ACL Fest 2017: Dreamcar rides high with glam-punk energy
Let’s hear it for thoroughly professional rock stars keeping it together on the second acts of their careers. Crowds at Austin City Limits Music Festival got a sample of that dynamic Saturday afternoon when the No Doubt members not named Gwen Stefani took the stage with AFI front man Davey Havok as the sort-of punk rock supergroup Dreamcar.
At first the stylings of the members’ principle bands’ music would seem to make the pairing something of an oil and water scenario. After all, No Doubt ruled the late ‘90s with a playful brand of ska-punk-pop and AFI’s borderline horror punk beginnings gave them a hoe among hardcore punk fans.
But No Doubt gradually adopted a healthy new wave streak as the years wore on, while Havok adopted plenty of glam tendencies during the end of the second Bush administration. Those styles are where Dreamcar lives creatively, employing punk energy with plenty of pop bounce and new wave sheen.
The key to all of it was Havok, who is a charismatic and singular singer at this point in his career, projecting his vocals with every ounce of sweaty energy he can muster. Lyrically he’s still firmly rooted in borderline macabre and romantic torment, but with the years behind him framing the songs as looks at past defeats, rather than current frustrations.

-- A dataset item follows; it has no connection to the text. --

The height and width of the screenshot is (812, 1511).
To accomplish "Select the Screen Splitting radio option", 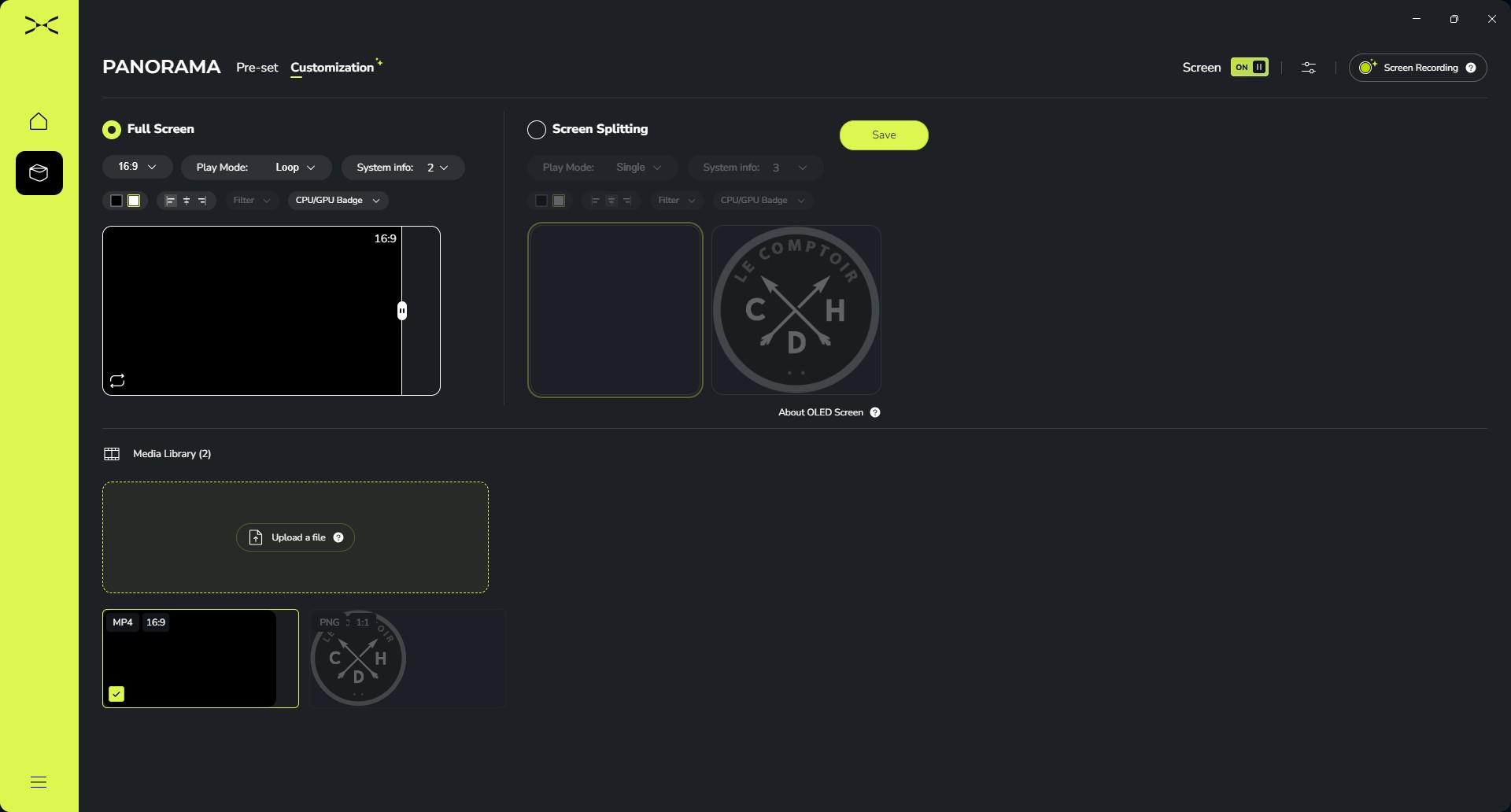I will 537,130.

The clear highlight came on “All Of The Dead Girls,” which rode a bouncy and upbeat rhythm from guitarist Tom Dumont and bassist Tony Kanal while Havok basked in the confidence that “All the dead girls love me.”

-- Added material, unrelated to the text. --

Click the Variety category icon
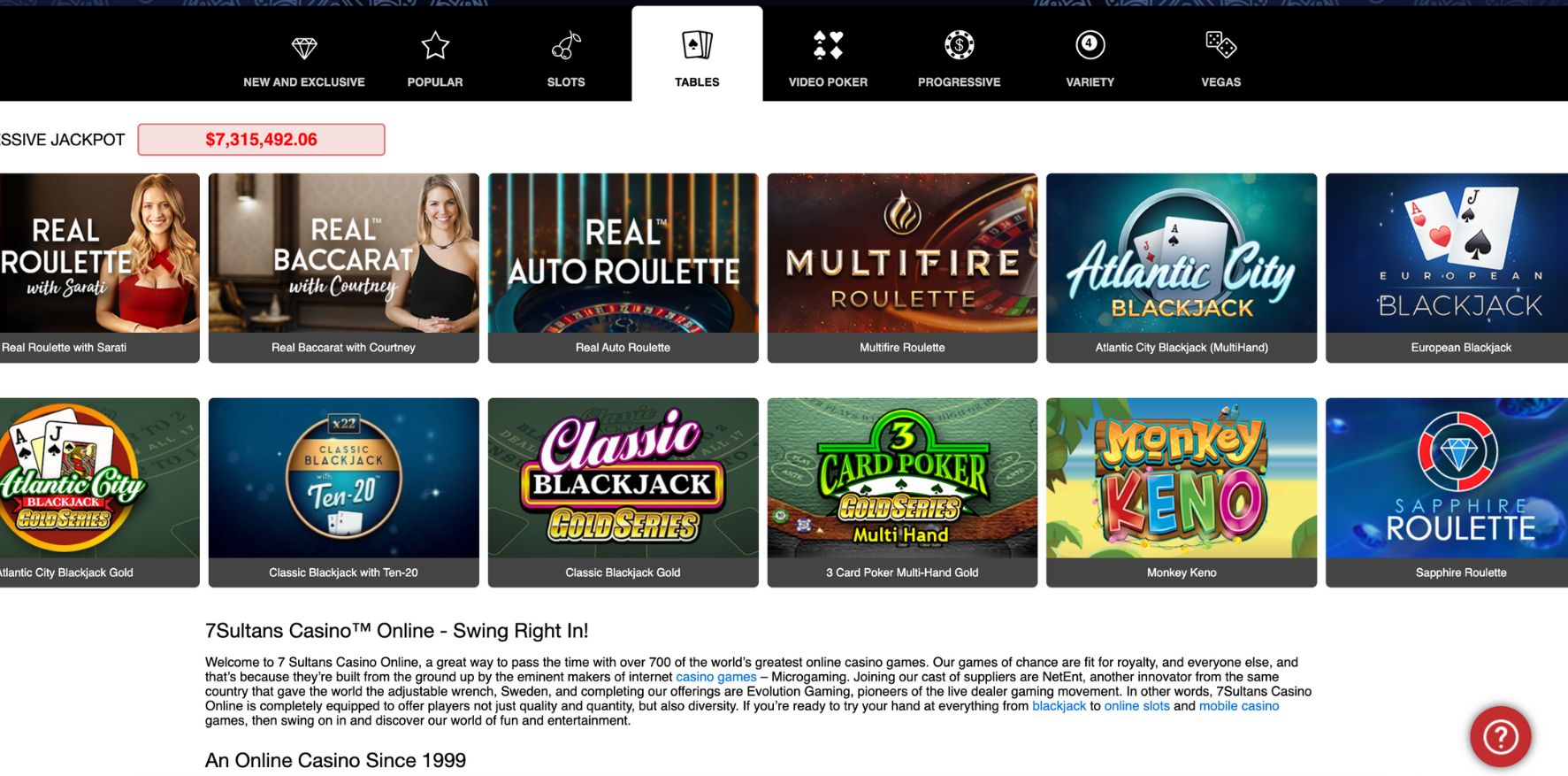1568x776 pixels. (x=1090, y=44)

Another high point: Havok, having sweated through his turquoise dress shirt and suit jacket, leading the band on a sizzling and high-energy cover of David Bowie’s “Suffragette City” that came off as a sincere appreciation without trying to reinvent the original’s compositional greatness. It was a sort of snapshot that perfectly captures this mostly new and uncertain musical venture; classic glam rock greatness propelled forward at high speed. Here’s to hoping there’s more where that came from.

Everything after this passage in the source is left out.